PASSAGE.
Content starts

By:  Ashley S. Kircher, Esq.

On Wednesday, a Pennsylvania appeals court found that 1,100 unionized Temple University Hospital employees were eligible for unemployment benefits during their month-long work stoppage in 2010.  See Temple Univ. Health Sys. v. Unemployment Comp. Bd. of Review, No. 1539 C.D. 2012 (Pa. Commw. Ct. June 4, 2013).  The three-judge panel reasoned that the work stoppage counted as a lockout, not a strike.

The dispute between the hospital and the employees centered around the hospital’s tuition reimbursement program.  A collective bargaining agreement (“CBA”) that was effective from October 1, 2003 through September 30, 2006 stated that full-time employees would be eligible for tuition reimbursement in accordance with the hospital’s policy.  In March 2006, before the expiration of that CBA, the hospital issued a revised tuition reimbursement policy that stated that the policy did not constitute an express or implied contract and that the hospital could modify, alter, delete, suspend, or discontinue the policy in its sole discretion with or without notice to employees.

Content ends

INFORMATION SUPPLIED.
Content starts

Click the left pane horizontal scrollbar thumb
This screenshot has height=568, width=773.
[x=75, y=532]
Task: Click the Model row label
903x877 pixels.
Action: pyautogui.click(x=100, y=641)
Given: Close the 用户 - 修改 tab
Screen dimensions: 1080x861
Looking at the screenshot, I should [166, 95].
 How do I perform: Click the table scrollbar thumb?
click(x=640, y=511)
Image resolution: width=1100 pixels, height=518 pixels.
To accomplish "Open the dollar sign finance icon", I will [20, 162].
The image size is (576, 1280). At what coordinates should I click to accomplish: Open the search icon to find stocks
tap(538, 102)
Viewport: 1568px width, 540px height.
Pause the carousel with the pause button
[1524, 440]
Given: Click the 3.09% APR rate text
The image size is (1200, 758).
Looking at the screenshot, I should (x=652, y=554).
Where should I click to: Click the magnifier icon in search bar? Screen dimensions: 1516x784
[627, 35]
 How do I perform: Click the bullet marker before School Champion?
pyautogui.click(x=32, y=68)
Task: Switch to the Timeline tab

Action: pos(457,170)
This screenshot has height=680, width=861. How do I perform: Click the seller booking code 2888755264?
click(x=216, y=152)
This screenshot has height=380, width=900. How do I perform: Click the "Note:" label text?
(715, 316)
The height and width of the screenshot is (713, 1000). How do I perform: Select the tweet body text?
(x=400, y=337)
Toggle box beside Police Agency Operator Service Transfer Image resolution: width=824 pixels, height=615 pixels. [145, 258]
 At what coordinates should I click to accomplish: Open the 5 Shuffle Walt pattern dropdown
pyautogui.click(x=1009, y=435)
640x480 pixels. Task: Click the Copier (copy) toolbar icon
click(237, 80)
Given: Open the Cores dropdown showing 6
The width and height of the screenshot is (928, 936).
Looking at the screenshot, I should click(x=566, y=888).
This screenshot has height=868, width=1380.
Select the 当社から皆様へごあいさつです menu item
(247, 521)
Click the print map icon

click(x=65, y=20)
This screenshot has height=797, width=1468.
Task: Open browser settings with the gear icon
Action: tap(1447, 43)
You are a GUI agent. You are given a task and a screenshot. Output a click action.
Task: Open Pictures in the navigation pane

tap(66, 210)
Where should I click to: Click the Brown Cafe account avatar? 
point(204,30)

Content ends

PROMPT 1. In the article on the Temple University Hospital ruling, rewrite the text from "On Wednesday, a" up to and including "not a strike.", substituting "shutdown" for "lockout".
PROMPT 2. According to the article on the Temple University Hospital ruling, how did the three-judge panel classify the 2010 work stoppage?

RESPONSE AREA 1.
On Wednesday, a Pennsylvania appeals court found that 1,100 unionized Temple University Hospital employees were eligible for unemployment benefits during their month-long work stoppage in 2010.  See Temple Univ. Health Sys. v. Unemployment Comp. Bd. of Review, No. 1539 C.D. 2012 (Pa. Commw. Ct. June 4, 2013).  The three-judge panel reasoned that the work stoppage counted as a shutdown, not a strike.

RESPONSE AREA 2. The panel classified it as a lockout, not a strike.